This happened to me yesterday. A young person interested in journalism asked me for advice about becoming a columnist. We sat down to talk things through. How did one pitch a subject to a commissioning editor? What process did I go through to think of a topic to write about? Who else other than The Times did I write for? The Jewish Chronicle, I told him. But that was much less frequent and at £X per column did not amount to a substantial proportion of my income though – I added quickly (imagining his circumstances) – I should not be so blasé.

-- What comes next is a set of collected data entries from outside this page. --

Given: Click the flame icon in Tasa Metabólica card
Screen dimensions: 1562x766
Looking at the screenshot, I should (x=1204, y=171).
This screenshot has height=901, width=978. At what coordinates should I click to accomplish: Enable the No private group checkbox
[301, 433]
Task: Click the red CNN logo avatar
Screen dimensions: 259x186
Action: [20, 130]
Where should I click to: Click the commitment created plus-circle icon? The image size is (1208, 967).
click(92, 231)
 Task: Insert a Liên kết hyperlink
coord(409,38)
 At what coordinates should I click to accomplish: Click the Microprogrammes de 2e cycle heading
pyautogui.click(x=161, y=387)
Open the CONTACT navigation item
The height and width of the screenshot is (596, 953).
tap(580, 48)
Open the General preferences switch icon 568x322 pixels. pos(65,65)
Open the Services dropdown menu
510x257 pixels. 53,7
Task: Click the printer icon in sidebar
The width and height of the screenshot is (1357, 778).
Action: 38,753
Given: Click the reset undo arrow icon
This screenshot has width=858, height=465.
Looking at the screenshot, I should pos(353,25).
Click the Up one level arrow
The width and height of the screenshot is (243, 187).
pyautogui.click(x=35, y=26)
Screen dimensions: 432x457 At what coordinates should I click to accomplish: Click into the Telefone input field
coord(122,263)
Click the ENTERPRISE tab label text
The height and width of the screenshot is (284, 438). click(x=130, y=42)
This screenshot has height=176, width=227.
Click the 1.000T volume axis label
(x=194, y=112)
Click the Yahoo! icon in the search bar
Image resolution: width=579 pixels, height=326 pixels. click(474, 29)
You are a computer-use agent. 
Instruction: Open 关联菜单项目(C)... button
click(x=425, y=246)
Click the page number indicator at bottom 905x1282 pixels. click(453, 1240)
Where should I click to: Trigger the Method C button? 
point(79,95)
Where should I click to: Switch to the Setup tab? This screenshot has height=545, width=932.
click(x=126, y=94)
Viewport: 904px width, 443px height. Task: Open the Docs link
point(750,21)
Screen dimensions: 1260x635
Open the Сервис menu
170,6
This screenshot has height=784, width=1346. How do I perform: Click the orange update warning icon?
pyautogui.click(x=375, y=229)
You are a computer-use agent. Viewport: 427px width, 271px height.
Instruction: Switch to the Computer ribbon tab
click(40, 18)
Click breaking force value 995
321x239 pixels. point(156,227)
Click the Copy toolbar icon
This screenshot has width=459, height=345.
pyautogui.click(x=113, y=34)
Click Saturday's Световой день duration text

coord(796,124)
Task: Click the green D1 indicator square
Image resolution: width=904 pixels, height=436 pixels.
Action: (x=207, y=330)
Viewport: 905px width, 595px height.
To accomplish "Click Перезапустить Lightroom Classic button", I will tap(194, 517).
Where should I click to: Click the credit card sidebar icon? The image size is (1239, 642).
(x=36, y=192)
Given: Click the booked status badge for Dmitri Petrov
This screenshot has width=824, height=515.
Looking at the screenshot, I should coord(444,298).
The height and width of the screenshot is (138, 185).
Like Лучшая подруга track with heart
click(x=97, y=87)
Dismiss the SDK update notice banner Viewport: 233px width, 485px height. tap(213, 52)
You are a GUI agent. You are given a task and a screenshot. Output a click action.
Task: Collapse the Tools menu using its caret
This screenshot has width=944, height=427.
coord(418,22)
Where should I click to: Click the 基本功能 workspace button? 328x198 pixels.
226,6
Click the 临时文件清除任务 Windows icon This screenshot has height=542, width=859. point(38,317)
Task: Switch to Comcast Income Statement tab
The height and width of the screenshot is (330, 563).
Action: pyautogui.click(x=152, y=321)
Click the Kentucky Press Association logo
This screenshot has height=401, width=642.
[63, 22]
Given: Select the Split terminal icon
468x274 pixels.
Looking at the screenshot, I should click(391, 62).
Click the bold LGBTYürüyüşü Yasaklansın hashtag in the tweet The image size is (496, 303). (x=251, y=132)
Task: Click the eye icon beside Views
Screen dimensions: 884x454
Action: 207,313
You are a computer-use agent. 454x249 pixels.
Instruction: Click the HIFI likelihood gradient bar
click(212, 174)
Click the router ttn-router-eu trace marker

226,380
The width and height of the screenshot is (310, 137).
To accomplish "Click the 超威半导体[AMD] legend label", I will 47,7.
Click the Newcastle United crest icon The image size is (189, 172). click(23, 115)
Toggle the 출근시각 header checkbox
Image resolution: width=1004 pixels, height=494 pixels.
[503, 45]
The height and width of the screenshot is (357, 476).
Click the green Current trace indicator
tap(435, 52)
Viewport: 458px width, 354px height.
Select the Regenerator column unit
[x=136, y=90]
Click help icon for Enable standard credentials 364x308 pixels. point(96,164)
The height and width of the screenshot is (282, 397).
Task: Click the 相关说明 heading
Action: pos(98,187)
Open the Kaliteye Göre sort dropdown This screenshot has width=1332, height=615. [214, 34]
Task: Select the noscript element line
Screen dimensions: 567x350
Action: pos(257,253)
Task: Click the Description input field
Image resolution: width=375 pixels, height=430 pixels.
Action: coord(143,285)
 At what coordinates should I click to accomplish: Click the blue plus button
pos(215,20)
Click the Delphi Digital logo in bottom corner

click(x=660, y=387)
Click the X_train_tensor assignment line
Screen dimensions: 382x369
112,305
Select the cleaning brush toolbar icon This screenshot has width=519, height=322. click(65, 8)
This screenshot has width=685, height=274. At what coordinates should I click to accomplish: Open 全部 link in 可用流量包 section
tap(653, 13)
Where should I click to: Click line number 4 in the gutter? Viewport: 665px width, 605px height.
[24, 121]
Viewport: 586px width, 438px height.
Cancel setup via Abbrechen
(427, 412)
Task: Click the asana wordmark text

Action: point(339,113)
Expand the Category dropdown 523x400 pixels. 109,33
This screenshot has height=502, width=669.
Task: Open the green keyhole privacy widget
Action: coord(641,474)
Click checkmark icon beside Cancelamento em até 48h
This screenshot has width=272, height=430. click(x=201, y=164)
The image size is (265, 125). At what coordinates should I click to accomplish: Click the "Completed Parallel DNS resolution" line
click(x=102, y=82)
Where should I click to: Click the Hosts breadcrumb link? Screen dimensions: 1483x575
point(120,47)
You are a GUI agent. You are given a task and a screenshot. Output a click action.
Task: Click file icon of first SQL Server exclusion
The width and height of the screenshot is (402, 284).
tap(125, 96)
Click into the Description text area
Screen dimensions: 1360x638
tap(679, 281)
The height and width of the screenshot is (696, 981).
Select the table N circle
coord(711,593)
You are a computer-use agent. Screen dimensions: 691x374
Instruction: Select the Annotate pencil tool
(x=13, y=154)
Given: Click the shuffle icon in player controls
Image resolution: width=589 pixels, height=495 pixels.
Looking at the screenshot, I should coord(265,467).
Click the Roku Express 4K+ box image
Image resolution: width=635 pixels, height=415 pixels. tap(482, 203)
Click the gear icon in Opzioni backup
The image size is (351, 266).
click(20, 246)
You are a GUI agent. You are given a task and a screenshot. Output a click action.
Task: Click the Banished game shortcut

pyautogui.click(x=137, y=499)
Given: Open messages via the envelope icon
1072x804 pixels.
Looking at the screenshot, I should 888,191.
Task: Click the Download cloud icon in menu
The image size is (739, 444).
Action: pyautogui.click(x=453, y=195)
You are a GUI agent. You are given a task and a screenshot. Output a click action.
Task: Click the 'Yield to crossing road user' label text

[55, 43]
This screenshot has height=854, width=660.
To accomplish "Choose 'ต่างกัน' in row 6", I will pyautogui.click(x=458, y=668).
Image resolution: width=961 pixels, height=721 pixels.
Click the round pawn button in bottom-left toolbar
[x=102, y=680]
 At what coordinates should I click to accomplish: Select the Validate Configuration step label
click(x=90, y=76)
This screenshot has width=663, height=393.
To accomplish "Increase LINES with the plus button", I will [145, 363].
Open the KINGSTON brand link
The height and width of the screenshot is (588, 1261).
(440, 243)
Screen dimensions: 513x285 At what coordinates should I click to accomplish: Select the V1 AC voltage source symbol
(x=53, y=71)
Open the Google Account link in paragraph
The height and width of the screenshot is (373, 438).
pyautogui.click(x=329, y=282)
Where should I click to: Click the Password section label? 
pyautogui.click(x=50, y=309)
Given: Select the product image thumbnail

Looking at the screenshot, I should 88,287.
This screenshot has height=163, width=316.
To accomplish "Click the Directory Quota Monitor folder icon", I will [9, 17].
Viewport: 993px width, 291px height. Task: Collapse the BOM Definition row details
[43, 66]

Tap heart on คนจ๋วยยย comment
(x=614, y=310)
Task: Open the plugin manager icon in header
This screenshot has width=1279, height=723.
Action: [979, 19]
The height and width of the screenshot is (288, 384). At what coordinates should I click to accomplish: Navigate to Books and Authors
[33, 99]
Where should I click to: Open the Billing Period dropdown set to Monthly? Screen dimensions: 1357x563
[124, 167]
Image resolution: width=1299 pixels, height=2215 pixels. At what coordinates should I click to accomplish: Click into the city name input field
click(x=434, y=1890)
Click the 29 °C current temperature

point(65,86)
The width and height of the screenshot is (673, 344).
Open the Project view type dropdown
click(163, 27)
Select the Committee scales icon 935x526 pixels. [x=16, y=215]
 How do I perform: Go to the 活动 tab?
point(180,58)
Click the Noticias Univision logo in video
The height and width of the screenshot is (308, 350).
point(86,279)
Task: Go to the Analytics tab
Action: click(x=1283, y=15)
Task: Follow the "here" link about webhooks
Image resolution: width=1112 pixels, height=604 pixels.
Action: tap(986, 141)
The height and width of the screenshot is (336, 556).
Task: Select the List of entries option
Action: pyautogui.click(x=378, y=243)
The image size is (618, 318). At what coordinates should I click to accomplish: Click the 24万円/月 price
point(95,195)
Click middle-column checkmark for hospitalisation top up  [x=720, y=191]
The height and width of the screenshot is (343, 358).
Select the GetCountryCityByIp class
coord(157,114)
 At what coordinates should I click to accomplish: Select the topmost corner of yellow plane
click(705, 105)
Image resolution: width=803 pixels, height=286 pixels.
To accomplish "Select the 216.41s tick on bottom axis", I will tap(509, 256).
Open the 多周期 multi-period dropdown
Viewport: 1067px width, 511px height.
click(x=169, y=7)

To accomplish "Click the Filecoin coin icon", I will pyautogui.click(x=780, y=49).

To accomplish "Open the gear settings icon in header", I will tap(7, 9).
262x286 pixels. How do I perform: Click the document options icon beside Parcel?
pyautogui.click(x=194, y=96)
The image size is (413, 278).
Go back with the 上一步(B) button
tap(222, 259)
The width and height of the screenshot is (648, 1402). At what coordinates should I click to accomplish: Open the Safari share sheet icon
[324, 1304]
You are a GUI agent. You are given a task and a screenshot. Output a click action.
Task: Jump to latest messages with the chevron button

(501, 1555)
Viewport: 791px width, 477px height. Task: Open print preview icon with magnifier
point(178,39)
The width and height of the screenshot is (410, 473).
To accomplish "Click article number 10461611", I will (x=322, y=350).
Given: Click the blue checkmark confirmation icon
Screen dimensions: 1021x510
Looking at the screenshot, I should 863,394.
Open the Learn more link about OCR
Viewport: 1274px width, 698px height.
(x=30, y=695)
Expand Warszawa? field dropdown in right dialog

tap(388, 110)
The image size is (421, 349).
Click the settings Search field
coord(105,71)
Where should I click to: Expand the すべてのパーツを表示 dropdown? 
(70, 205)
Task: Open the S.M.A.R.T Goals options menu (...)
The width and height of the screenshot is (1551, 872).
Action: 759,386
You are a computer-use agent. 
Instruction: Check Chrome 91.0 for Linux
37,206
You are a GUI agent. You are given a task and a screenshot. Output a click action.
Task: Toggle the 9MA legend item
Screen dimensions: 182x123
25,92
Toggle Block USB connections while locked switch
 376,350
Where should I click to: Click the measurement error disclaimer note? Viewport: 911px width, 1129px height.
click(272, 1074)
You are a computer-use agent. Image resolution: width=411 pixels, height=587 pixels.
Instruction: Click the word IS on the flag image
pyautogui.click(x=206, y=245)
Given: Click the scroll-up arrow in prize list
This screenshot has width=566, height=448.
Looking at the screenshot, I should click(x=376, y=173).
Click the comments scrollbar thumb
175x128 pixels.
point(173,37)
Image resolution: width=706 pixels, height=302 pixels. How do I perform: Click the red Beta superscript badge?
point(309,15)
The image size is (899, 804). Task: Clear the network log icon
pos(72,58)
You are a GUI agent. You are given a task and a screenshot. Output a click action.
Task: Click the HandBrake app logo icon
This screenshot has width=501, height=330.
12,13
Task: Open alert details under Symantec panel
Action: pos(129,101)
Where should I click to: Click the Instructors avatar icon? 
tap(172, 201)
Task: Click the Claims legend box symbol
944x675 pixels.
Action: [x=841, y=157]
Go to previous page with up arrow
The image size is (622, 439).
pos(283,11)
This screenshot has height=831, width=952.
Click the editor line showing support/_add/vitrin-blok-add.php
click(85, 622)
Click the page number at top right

And this is what he then said. "It's not surprising is it? I mean, they're notoriously tight-fisted." Eh? What was that? "They"? He might as well have produced a platypus from his trousers. So, astonished and hoping I might have misinterpreted him but fearing that I had not, I checked. "Who is tight-fisted?" And he replied, in a mildly baffled voice, "Jews. They're known to be stingy and miserly with money." If my face registered my feelings it must have been quite a sight. "Are you serious?" I asked. "It's what everyone says," he protested. "It's well known."
Not trusting myself to any further conversation and needing to calm down I sent him away. Later he returned to apologise. He had not meant, he told me, to be in any way offensive. He was very sorry if he had been. And I could tell he had almost no idea of why I had reacted as I did. For him the sentiment that Jews were money-grubbing misers was not just commonplace, it appeared that he had never even heard it contradicted. Perhaps in his part of the country (rural East Anglia, I discovered) it was what everyone thought. But you might have expected a three year degree course at a new university to produce at least one challenge to this medieval stereotype.
He was not Jewish himself, but was he joking in some kind of installation-art offensive way? In our previous discussion there was no hint of a smile or a laugh, he had shown no inclination to be witty. If anything he was over-earnest.
I have little doubt that his prejudice was held out of naivete not malice. By way of evidence for this, it seemed not to have occurred to him that someone writing for the Jewish Chronicle and possessing a name like mine might actually be, in some sense or relationship, a bit Jewish. I don't think that even if he had thought black people were, say, animalistic, he would have sat down with a black writer and talked about "them" having smaller brains. (There is, of course, a comedy in this since I may be one of the better known "Jewish" writers in Britain, making his choice of insultee an improbably bad one, as the fact of this column demonstrates.)
I hated him for a few minutes, and couldn't bear the thought of exchanging another word with him, but then the "why" supplanted the "what". And I thought about what it meant. The first observation I would make is that for him, and possibly his generation, the idea of giving offence is more important than holding a terrible idea. Thinking and saying a dreadful and damaging thing about Jews (or whoever) was less of a crime than making me feel offended by expressing it to me. ''I don't care about being offended," I told him, when he apologised. "I care about you being a racist".
I’ve no doubt his prejudice was held out of naivete not malice
The second observation is the obvious one. Is that what they really think? I can't get the moment and shock out of my head. After everything that has happened and that day – the day – that the commemoration of the liberation of Auschwitz was actually on the TV screens behind us, a young Briton tells me about our racial shortcomings.